LISTE DES TÂCHES:
**a)** Comment traduire en anglais cette phrase de l'extrait sur les décisions de justice : « La cour a, en conséquence, écarté la demande de nullité du contrat formulée par la cliente. » ?
**b)** Répondez à ces questions d'après l'extrait sur les décisions de justice :
(i) À quelle date le Conseil d'Etat a-t-il rendu son arrêt ?
(ii) Quelle juridiction a statué le 17 avril 2015 ?
(iii) Sous quel nom est connue la loi du 29 janvier 1993 ?
**c)** Donnez la suite de l'extrait sur les décisions de justice, en reprenant après sa dernière phrase.

EXTRAIT DU TEXTE:

Par un arrêt du 11 mars 2015, le Conseil d'Etat a rejeté la demande d'annulation d'une mise en demeure de la CNIL à l'encontre d'une société proposant des logiciels gratuits, dont l'installation, soumise à l'acceptation par l'utilisateur des conditions générales, entraînait en outre systématiquement l'installation du moteur de recherche, ainsi que l'envoi de publicités récurrentes ciblées, et la cession de ses données personnelles à des tiers. Le Conseil d'Etat a estimé que ce consentement donné "pour l'ensemble des finalités d'un traitement" ne valait pas "consentement spécifique tel qu'exigé par la loi dans le cadre d'une prospection directe électronique, ce dernier ne pouvant résulter "que du consentement exprès de l'utilisateur, donné en toute connaissance de cause et après une information adéquate sur l'usage qui sera fait de ses données personnelles".
Un diffuseur de campagnes publicitaires sur internet avait conclu avec une société de courtage en assurances un "contrat de service" par lequel il permettait à cette dernière de diffuser des annonces publicitaires sur les sites d'affiliés. A la suite de divergences d'interprétation des clauses de tarification du contrat, le diffuseur avait assigné sa cliente en paiement des "prestations de publicité". Dans un arrêt du 17 avril 2015, la cour d'appel de Paris a tout d'abord relevé que le contrat respectait les conditions imposées par la loi du 29 janvier 1993, dite "Sapin" (loi n° 93-122 du 29 janvier 1993 N° Lexbase : L8653AGL), à laquelle était soumise l'opération d'achat d'espaces publicitaires par un intermédiaire, en l'espèce le diffuseur. La cour a, en conséquence, écarté la demande de nullité du contrat formulée par la cliente. La cour a, en revanche, dit le contrat résilié aux torts exclusifs du diffuseur, considérant que celui-ci n'avait pas "correctement appliqué la tarification contractuelle et n'[avait] pas spontanément accepté de la corriger".

EXTRAIT DES DONNÉES:
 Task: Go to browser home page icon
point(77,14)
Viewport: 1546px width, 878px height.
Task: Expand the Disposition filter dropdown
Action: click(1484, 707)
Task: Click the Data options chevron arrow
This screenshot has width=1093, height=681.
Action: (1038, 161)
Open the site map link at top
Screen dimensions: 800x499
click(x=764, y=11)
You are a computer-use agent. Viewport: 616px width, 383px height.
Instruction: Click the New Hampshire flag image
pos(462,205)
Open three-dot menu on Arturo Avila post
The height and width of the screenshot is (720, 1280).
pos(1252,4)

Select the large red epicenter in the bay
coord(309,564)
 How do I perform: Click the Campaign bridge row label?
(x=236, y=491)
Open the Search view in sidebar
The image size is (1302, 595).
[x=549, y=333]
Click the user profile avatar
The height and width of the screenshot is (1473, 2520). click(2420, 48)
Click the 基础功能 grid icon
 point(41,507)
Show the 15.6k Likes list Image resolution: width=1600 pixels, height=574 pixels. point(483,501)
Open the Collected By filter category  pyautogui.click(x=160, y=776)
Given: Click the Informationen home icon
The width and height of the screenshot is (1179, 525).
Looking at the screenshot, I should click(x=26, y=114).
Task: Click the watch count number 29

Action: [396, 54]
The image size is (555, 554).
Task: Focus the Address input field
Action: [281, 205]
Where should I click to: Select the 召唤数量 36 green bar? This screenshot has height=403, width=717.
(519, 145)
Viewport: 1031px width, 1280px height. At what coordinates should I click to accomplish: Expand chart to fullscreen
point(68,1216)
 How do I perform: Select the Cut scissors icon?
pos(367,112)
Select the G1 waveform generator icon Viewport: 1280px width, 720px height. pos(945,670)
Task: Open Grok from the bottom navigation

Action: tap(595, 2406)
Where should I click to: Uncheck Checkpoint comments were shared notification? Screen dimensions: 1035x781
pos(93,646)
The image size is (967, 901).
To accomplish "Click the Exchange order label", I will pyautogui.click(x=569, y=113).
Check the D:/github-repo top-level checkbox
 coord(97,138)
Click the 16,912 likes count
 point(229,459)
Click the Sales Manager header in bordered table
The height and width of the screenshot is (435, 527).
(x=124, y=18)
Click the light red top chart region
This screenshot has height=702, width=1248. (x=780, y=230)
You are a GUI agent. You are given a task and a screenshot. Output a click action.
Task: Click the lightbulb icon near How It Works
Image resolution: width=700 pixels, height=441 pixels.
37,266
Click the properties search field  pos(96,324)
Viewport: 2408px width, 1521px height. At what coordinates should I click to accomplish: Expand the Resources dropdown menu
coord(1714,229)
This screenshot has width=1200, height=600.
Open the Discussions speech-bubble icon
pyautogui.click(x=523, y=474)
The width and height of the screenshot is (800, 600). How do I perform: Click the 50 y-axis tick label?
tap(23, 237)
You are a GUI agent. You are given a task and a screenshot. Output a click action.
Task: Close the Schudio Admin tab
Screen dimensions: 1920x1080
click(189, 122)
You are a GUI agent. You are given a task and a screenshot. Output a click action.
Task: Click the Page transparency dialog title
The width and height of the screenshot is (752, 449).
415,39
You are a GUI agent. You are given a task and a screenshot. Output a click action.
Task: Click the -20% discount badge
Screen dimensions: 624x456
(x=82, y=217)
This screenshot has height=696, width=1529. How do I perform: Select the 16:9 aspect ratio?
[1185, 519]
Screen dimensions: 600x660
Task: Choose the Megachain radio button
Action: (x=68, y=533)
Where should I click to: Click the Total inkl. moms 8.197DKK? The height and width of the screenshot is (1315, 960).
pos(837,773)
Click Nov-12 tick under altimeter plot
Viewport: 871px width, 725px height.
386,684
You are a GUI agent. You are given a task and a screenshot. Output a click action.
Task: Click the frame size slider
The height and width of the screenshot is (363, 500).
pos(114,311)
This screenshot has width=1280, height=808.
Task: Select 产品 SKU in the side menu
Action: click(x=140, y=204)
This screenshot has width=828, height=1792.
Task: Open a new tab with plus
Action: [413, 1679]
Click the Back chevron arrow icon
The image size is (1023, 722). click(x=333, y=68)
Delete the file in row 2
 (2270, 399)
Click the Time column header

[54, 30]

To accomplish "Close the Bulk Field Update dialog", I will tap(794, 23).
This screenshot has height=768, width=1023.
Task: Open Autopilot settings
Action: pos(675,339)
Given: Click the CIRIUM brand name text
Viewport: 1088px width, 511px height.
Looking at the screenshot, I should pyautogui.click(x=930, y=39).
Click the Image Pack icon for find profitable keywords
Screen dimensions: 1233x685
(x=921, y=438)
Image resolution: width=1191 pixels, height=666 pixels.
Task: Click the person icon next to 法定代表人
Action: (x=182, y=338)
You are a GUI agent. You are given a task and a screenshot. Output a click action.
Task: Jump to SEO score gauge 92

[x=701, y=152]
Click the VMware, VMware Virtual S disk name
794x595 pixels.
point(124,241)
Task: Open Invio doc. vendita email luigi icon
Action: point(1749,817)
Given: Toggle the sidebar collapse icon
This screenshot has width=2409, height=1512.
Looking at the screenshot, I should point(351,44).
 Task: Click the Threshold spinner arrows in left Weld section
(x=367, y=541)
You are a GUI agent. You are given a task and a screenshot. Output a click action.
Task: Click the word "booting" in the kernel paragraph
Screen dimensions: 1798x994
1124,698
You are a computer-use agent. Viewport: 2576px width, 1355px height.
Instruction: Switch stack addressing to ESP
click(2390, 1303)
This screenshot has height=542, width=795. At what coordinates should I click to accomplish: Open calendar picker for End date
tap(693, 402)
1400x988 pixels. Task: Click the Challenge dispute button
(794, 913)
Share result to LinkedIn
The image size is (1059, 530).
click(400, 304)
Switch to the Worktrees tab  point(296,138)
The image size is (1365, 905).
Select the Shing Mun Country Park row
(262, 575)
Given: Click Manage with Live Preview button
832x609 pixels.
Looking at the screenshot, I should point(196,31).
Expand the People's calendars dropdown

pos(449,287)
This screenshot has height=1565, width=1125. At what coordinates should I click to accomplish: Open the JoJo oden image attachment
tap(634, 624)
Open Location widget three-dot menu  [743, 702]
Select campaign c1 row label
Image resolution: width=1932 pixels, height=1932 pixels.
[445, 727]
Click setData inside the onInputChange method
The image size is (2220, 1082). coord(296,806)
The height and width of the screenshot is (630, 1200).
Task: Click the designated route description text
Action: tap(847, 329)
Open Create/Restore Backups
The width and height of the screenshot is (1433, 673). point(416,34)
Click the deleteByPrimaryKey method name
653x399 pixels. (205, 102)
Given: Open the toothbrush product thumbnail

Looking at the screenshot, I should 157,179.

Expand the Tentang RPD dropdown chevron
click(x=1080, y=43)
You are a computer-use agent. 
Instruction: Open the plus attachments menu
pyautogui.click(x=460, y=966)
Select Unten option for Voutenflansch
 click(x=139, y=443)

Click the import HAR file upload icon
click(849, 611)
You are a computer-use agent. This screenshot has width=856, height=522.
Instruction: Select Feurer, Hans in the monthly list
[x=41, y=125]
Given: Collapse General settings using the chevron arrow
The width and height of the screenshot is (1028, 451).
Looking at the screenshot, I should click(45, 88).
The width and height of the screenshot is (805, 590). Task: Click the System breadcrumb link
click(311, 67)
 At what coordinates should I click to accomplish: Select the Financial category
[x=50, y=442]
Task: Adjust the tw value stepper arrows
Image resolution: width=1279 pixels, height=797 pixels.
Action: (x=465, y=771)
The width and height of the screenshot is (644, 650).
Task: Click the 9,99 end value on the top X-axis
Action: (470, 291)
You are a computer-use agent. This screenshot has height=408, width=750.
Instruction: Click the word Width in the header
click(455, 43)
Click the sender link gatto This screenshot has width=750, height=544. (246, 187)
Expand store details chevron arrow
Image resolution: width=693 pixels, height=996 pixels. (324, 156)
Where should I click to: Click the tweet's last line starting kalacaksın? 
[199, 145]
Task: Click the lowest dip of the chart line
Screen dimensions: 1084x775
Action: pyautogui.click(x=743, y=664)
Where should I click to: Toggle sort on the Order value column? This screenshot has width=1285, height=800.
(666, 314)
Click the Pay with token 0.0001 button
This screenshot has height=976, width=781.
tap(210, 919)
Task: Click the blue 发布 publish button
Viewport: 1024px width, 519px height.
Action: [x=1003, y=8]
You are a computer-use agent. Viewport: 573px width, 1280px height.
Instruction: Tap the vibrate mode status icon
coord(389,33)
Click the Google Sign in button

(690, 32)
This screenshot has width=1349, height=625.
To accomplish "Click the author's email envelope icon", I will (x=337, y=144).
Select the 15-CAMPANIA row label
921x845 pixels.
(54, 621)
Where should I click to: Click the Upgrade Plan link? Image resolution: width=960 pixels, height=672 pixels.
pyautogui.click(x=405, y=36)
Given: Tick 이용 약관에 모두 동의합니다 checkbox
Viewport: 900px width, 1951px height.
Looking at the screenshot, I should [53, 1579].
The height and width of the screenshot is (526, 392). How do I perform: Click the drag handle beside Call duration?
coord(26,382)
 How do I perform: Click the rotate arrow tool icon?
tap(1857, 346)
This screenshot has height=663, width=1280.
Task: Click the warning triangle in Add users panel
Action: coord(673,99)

LES RÉSULTATS:
**a)** The court accordingly rejected the client's request to have the contract declared void.

**b)**
(i) Le 11 mars 2015.
(ii) La cour d'appel de Paris.
(iii) La loi « Sapin ».

**c)**
Un décret du 29 avril 2015, relatif à la vidéoprotection aux abords immédiats des commerces et modifiant le code de la sécurité intérieure, publié au Journal officiel du 30 avril 2015 et pris en application de la loi du 18 juin 2014, relative à l'artisanat, au commerce et aux très petites entreprises (loi n° 2014-626 N° Lexbase : L4967I3D), a modifié des dispositions de la partie réglementaire du Code de la sécurité intérieure. Le décret précise les conditions de mise en oeuvre de dispositifs de vidéoprotection sur la voie publique, ainsi que le type de bâtiments et installations concernés, incluant les lieux de vente et d'entrepôt. Il prévoit notamment que les caméras composant ces dispositifs devront être "déconnectées des caméras installées à l'intérieur du lieu ouvert au public et que les images ne pourront être visionnées et extraites du dispositif d'enregistrement que par des agents de l'autorité publique individuellement désignés et habilités, qui renseigneront un registre à chaque visionnage.
Dans un arrêt du 11 mai 2015, le Conseil d'Etat a rejeté un recours pour excès de pouvoir formulé par une société à l'encontre d'une décision de la CNIL ne l'autorisant pas à mettre en oeuvre un "traitement de données personnelles de recherche des infractions à caractère pédopornographique que pourraient commettre ses salariés". En l'espèce, l'employeur souhaitait rapprocher les consultations de sites et chargements opérés à partir des postes des salariés avec un fichier correspondant à des contenus pédopornographiques communiqué par les autorités de police, afin, en cas de coïncidence, de saisir les autorités compétentes d'une infraction suspectée. Le Conseil d'Etat a relevé que la société n'était pas habilitée par la loi à créer de tels traitements, et que le fait que le traitement litigieux soit au nombre de ceux soumis à autorisation de la CNIL "ne saurait [...] lui ouvrir droit à la création de ce traitement", de telle sorte qu'elle "n'était pas fondée à soutenir que la CNIL aurait fait une inexacte application" des textes.
Par une ordonnance du 13 mai 2015, le Conseil d'Etat a suspendu provisoirement la mise en oeuvre d'un traitement automatisé de données à caractère personnel dénommé fichier "STADE", autorisé par un arrêté ministériel du 15 avril 2015 et ayant pour objectif de prévenir les troubles à l'ordre public lors de manifestations sportives. En l'espèce, plusieurs associations de défense des intérêts des supporters avaient saisi le juge des référés du Conseil d'Etat d'un référé-suspension affirmant que ce traitement de données à caractère personnel ne respectait pas les exigences de la loi "Informatique et Libertés" (loi n° 78-17, 06-01-1978, relative à l'informatique, aux fichiers et aux libertés N° Lexbase : L8794AGS) en ne définissant pas avec une précision suffisante les personnes concernées et les catégories de données pouvant être enregistrées. Estimant qu'il existait un doute sérieux quant à la légalité de l'arrêté, les juges ont suspendu sa mise en oeuvre jusqu'à ce qu'ils se prononcent sur la demande d'annulation dont ils ont été saisis.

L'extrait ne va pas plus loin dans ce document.